■ **What needs to be done**
Starting at the line with "Given: Open the Tipo backup format dropdown", copy each line through the last one below exactly as written, without any pictures.

Saved entries
****************************************

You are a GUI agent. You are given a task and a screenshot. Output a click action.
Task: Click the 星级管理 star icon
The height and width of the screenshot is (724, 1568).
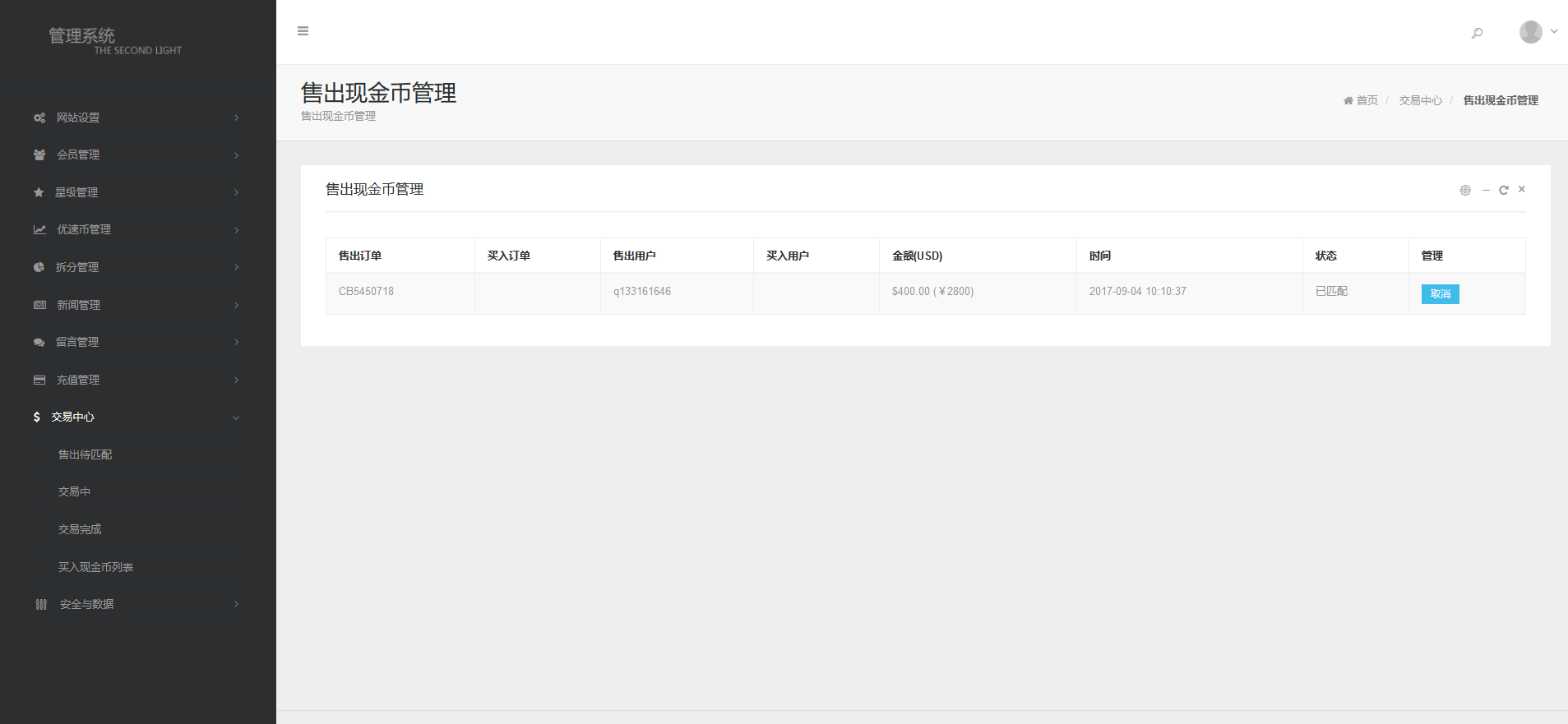[38, 192]
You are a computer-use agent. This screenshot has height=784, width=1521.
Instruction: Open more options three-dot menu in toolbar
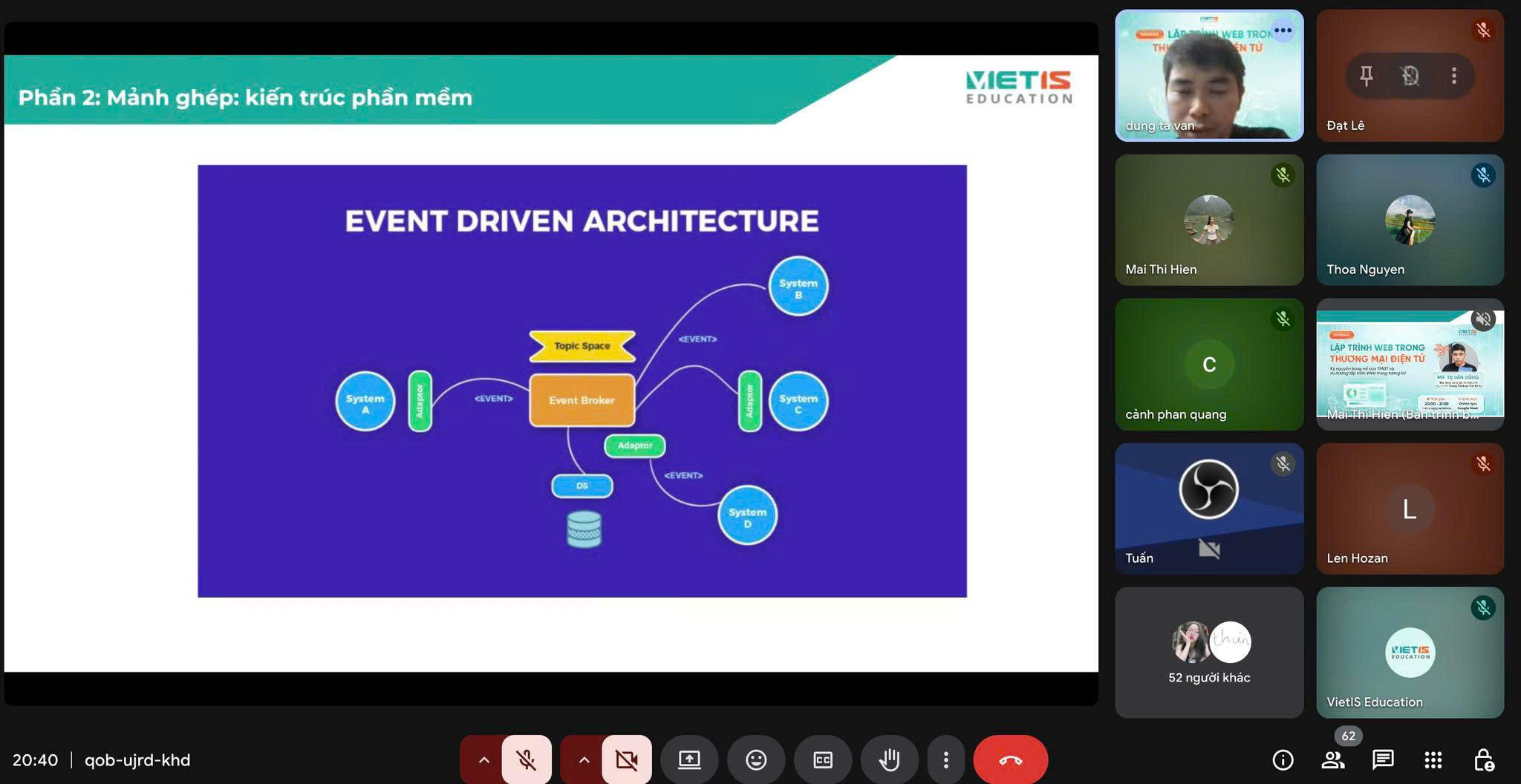(x=945, y=760)
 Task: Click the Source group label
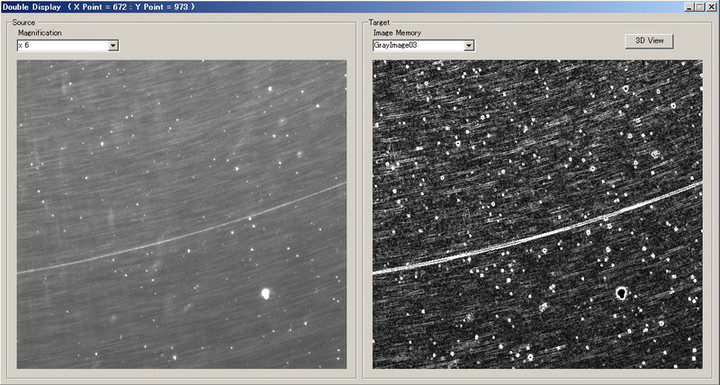(23, 23)
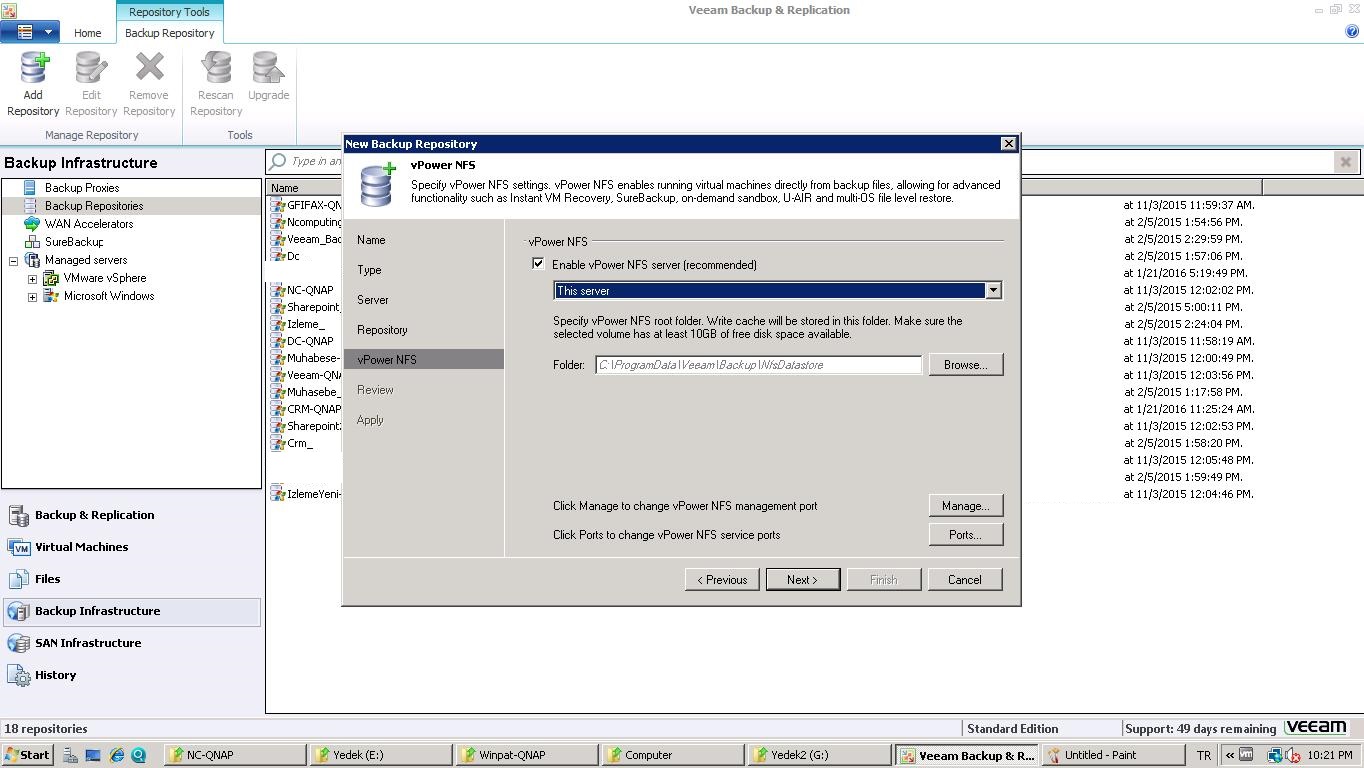The image size is (1364, 768).
Task: Open the History navigation pane
Action: (x=55, y=675)
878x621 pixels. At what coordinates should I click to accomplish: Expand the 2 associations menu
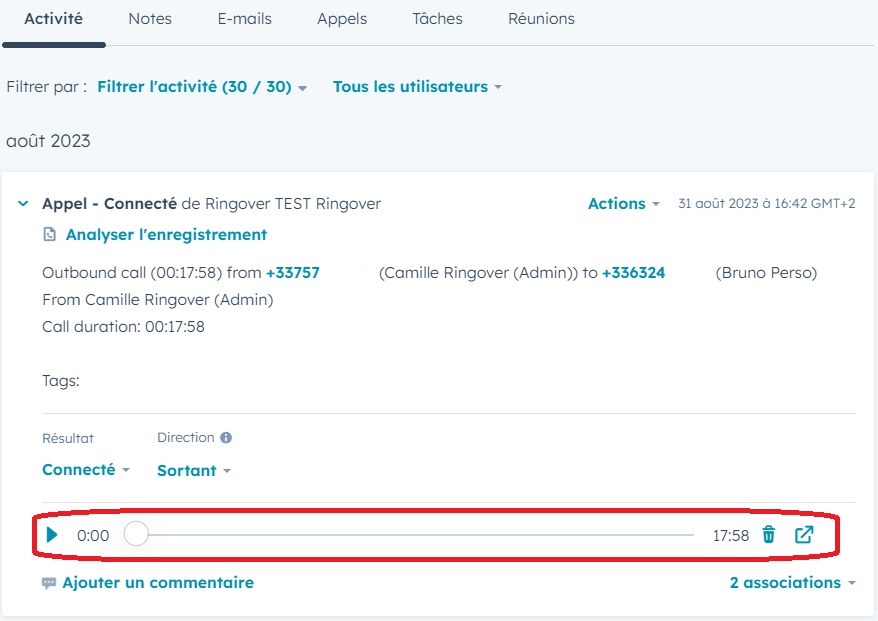click(792, 582)
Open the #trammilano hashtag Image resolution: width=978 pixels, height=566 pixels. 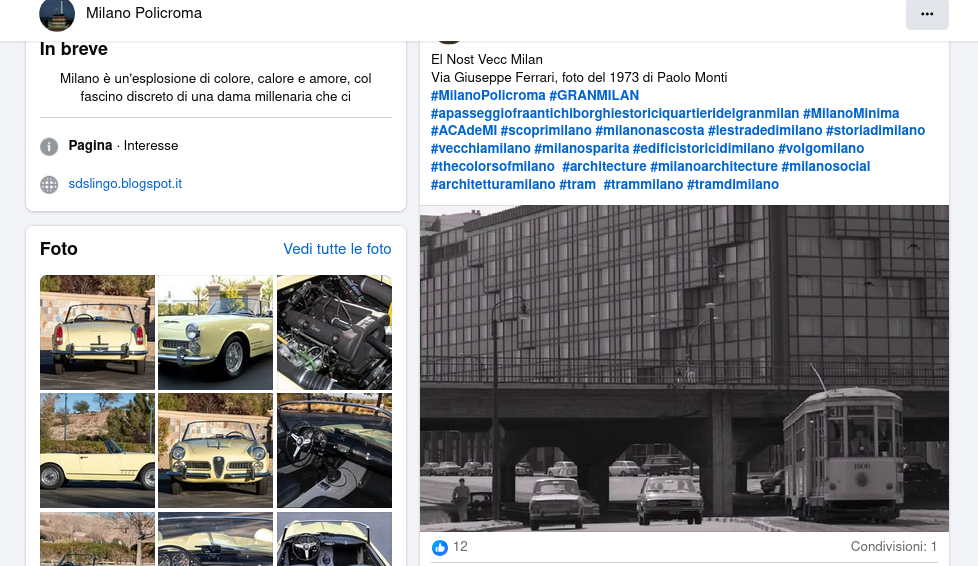[x=643, y=185]
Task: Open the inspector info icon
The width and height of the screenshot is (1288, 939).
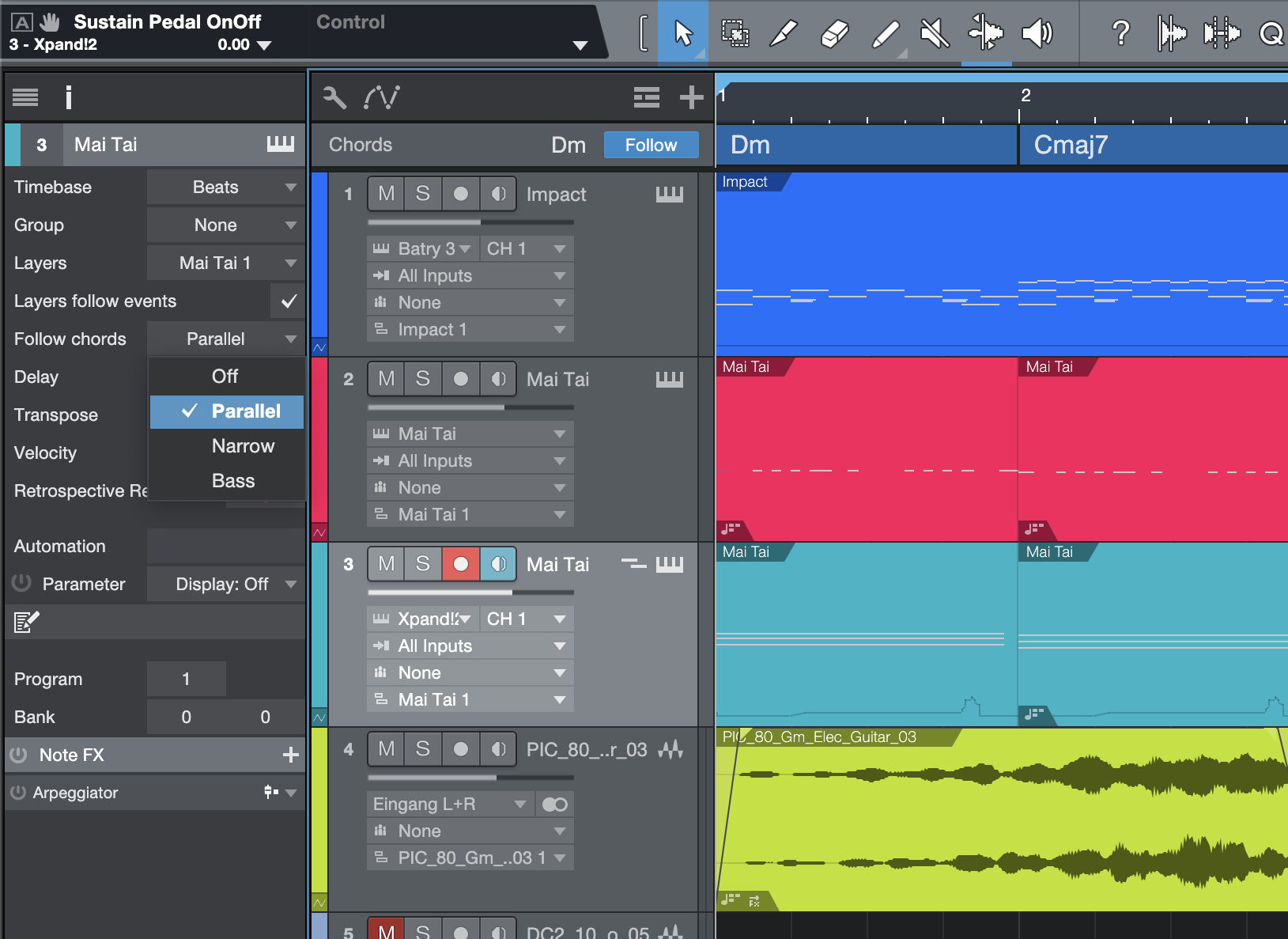Action: coord(69,97)
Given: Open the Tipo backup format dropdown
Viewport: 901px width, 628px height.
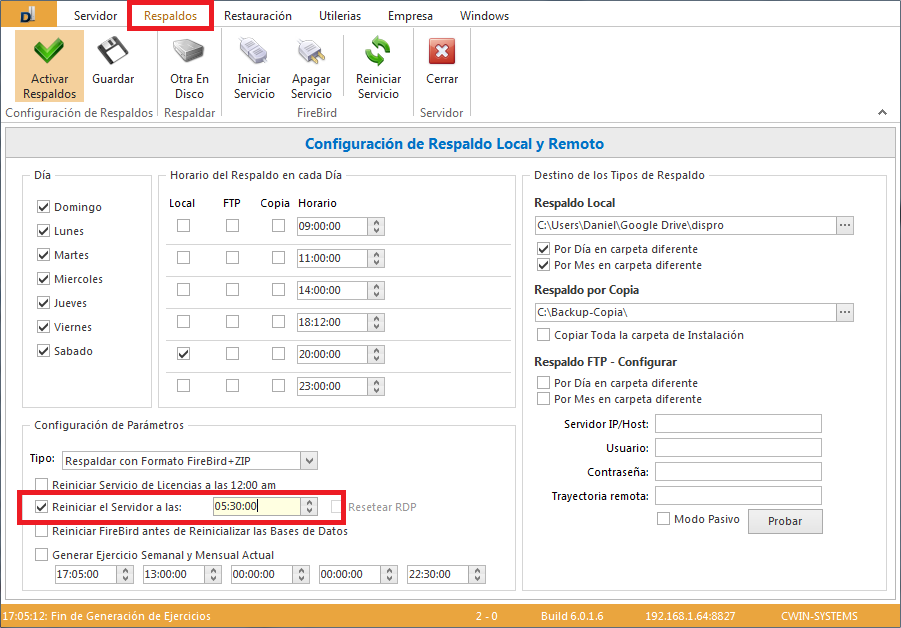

****************************************

■ **Problem solution**
Given: Open the Tipo backup format dropdown
Viewport: 901px width, 628px height.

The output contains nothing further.